On a fait appel à la statistique – d’ailleurs théorisée de manière erronée par les professeurs Rogoff et Reinhart –, mais aussi, sans doute, à cette fausse sagesse populaire selon laquelle on s’enrichit en payant ses dettes, pour aboutir à une orthodoxie budgétaire qui est à l’économie productive ce que le garrot est à la circulation sanguine. Cependant, il eût été possible de poursuivre de front les deux objectifs, c’est-à-dire soutenir l’investissement productif par la mobilisation des créances – des prêts – qui lui sont destinées, en lieu et place du simple quantitative easing ; c’est d’ailleurs l’une des directions vers lesquelles la BCE, si j’ai bien compris, va s’orienter. Mais, pour l’heure, elle s’est contentée, je le répète, de mobiliser des créances, massivement et un peu n’importe comment, voire de pratiquer le quantitative easing pur et simple, autrement dit d’accorder des prêts sans contrepartie.

Je l’ai déjà fait observer ici il y a déjà de longue années, si la Grèce avait changé de raison sociale, transformant son État en banque régulièrement inscrite dans les livres de l’Union européenne et de la BCE, elle aurait reçu de la part de cette dernière, sans peine et à taux zéro, au moins dix fois plus que ce que lui ont finalement prêté, dans des conditions beaucoup plus dures et avec des contreparties, ses partenaires européens.

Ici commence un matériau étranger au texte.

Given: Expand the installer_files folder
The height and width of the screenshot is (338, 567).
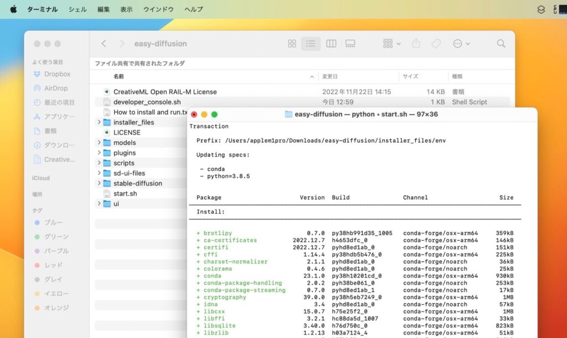Looking at the screenshot, I should [98, 122].
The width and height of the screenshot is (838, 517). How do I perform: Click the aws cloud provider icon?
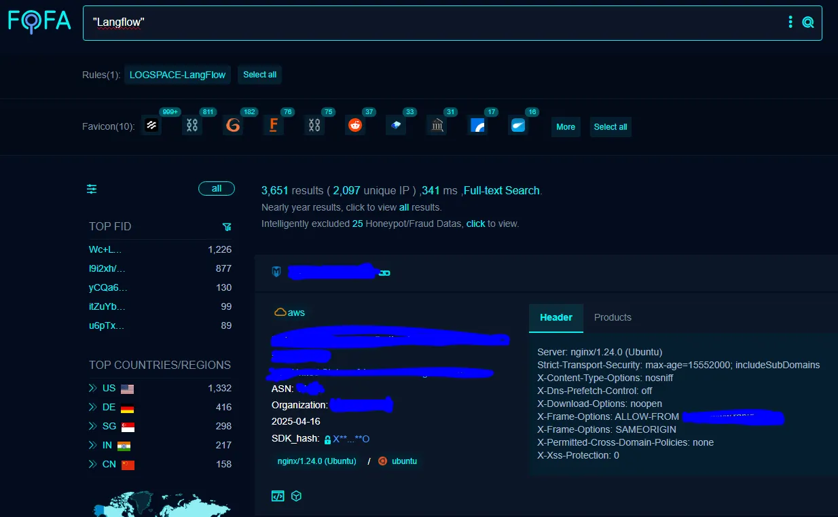point(280,312)
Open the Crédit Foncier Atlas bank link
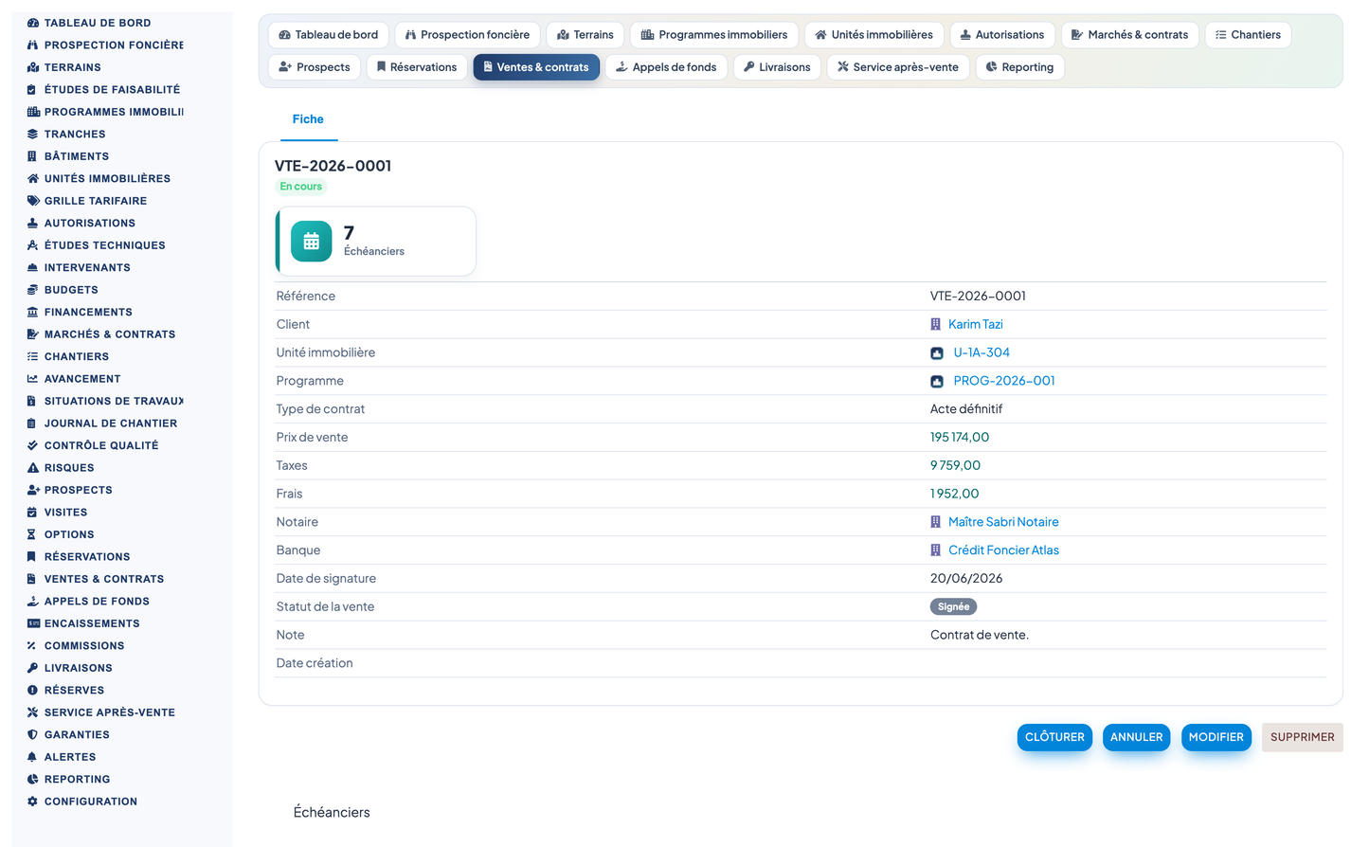The height and width of the screenshot is (847, 1369). (x=1003, y=550)
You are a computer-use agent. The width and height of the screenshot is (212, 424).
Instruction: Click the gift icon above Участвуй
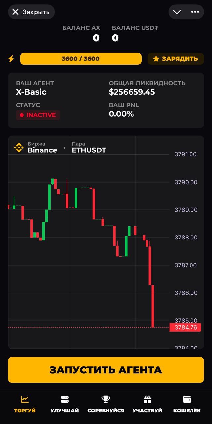147,399
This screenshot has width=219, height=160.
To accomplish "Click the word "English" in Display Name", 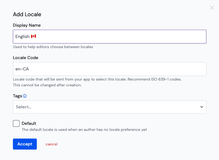I will (22, 37).
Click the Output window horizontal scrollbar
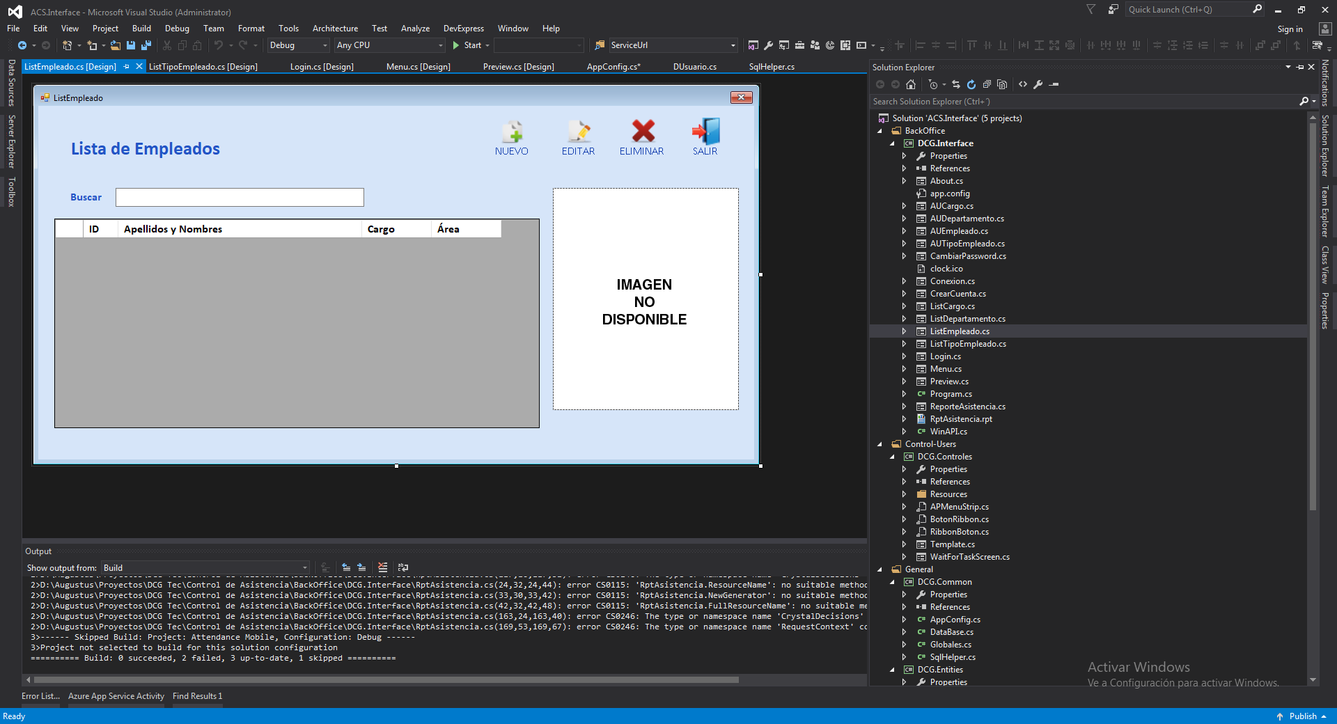 386,679
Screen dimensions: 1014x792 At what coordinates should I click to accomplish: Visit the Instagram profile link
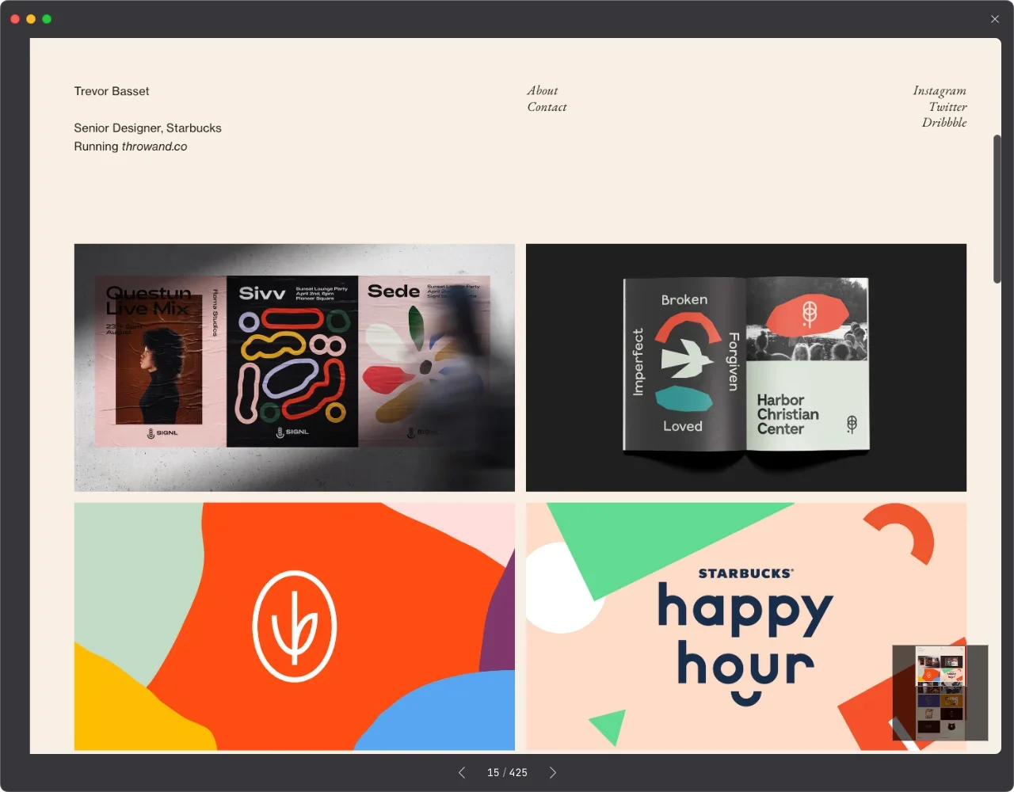(x=939, y=90)
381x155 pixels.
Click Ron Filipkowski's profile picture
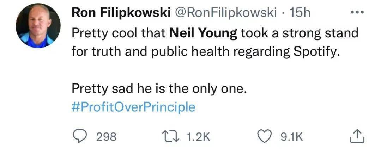[x=38, y=26]
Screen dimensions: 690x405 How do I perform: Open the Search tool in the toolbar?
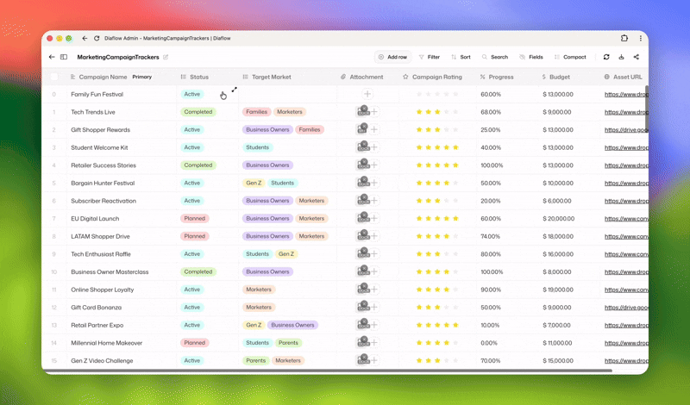(x=494, y=57)
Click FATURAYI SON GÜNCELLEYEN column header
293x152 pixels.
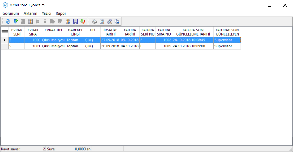(x=227, y=32)
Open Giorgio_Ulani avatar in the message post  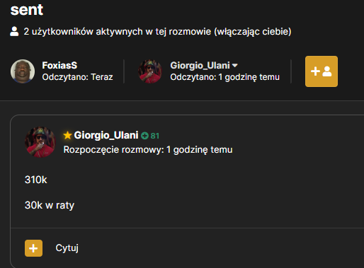point(40,142)
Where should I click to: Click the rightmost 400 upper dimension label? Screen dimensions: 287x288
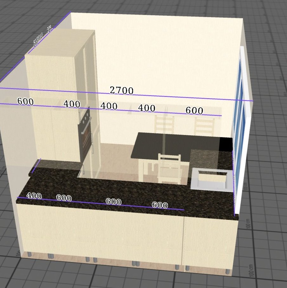(147, 108)
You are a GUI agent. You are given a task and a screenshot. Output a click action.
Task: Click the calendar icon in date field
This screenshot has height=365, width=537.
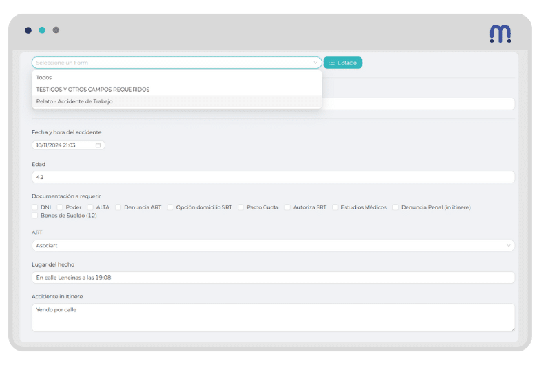point(98,145)
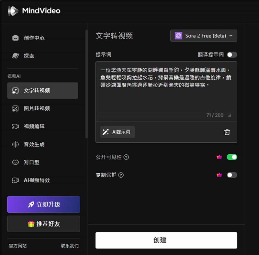This screenshot has height=255, width=259.
Task: Select 图片转视频 from sidebar
Action: pyautogui.click(x=37, y=108)
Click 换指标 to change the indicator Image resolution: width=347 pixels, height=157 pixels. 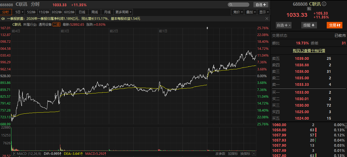(x=245, y=154)
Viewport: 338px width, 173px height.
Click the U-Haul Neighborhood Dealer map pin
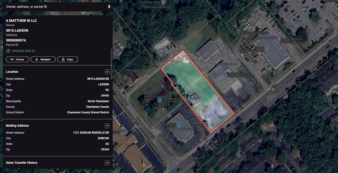click(267, 49)
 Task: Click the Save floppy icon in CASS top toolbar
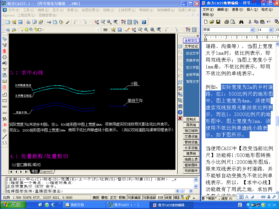[x=20, y=22]
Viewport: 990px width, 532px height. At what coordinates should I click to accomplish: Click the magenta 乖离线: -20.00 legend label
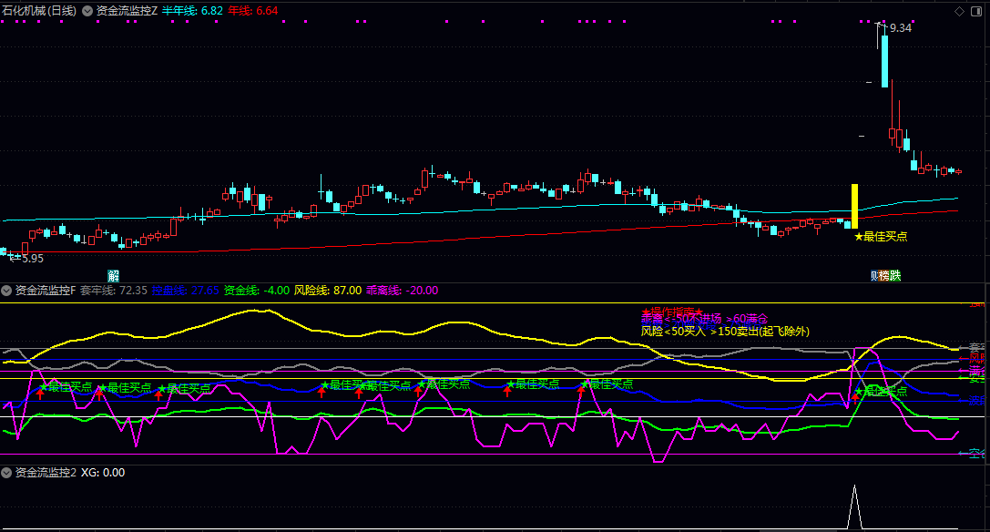402,291
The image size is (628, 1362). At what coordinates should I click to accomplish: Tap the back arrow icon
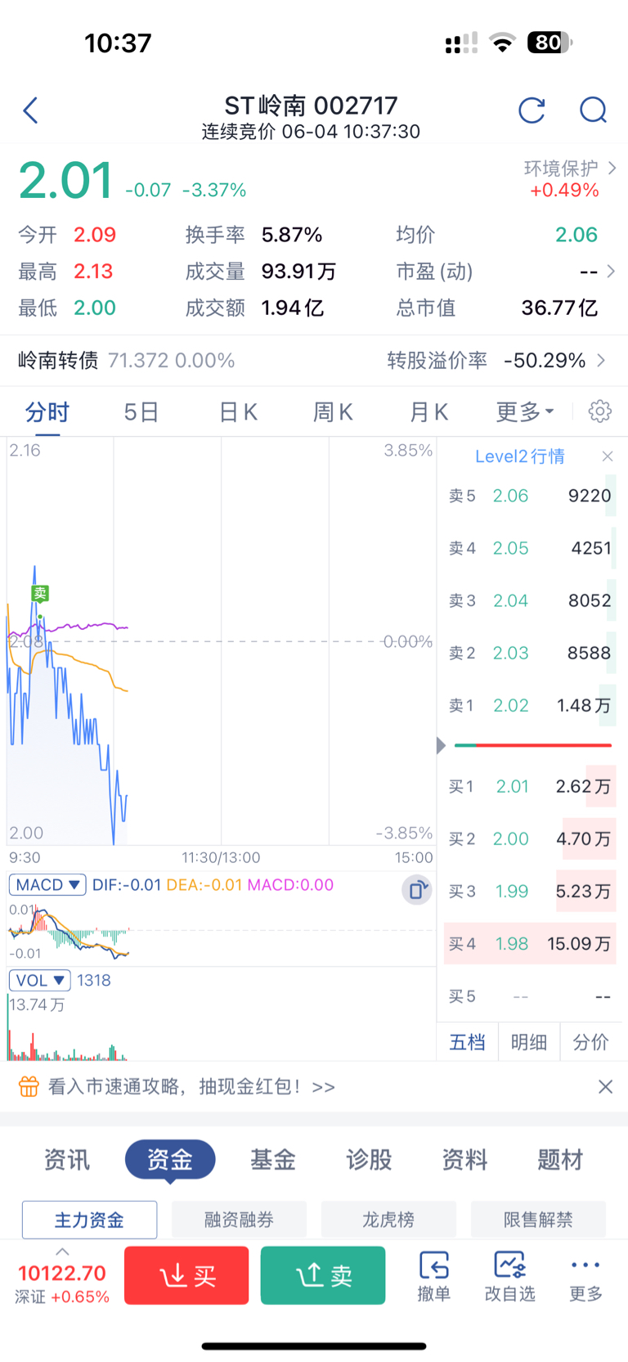31,110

Et puis, un beau matin, est né le plan Juncker et ses 315 milliards d’euros d’investissement sur trois ans, il faut s’en réjouir. Il ne s’agit évidemment pas de 315 milliards de subventions mais, même si c’était le cas, l’enveloppe n’atteindrait jamais que 100 milliards par an, soit environ 10 % des liquidités injectées chaque année par la BCE sans contrepartie et sans effet sur l’économie productrice.

Telle est, je crois, la réalité, mais il n’y a pas lieu de s’en plaindre. J’ai d’ailleurs eu la satisfaction discrète et modeste d’entendre deux rapporteurs de la Commission européenne, venus en Corse, féliciter notre région pour sa mobilisation exemplaire des crédits ; il est vrai, et c’est tant mieux, que l’intégralité des fonds, notamment du FEDER et du FEADER – le fonds européen de développement économique régional et le fonds européen agricole pour le développement rural –, avaient été consommés au 31 décembre 2015.

Mais, même s’ils vont dans le bon sens, les effets du plan Juncker et, plus généralement, des contributions de l’Union européenne à l’investissement, risquent d’être balayés par la nouvelle crise financière qui s’annonce chaque jour de façon plus forte et plus proche.